By Kelly A. Reynolds, MSPH, Ph.D.

It seems fitting to kick off the New Year with some good news, so instead of reporting on the latest emerging disease-causing organism, this month’s article will focus on a fight that we appear to be winning. Hepatitis A, a virus long recognized as a concern related to foodborne and waterborne infections, causes acute hepatitis resulting in flu-like illness, jaundice (yellow skin or eyes), severe stomach pains and diarrhea. About one in five persons with hepatitis A are hospitalized with three to five deaths resulting per every 1,000 cases. The good news is that the incidence of reported cases of acute hepatitis A virus is at the lowest rate ever reported (2005: 1.8/100,000 population)1. Today’s incidence is an 88 percent reduction over the 1995 rate.

What is Hepatitis A?
Hepatitis A is a serious liver disease caused by infection with the hepatitis A virus (HAV).

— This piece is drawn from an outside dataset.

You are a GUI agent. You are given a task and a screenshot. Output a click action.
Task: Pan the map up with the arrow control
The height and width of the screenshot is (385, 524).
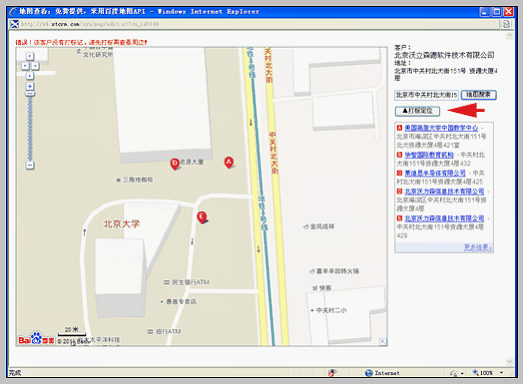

HAV is a member of the Picornaviridae family meaning it shares similar physical and genetic characteristics of fellow family members, including poliovirus and rhinovirus (a common cold virus). Typical of viruses, HAV consists of a nucleic acid (single stranded RNA) and protein capsid (27 nm diameter). Although lacking the necessary components to multiply outside of a human host, the simple structure of waterborne viruses allows them to persist for long periods of time in the environment (three to 10 months in water).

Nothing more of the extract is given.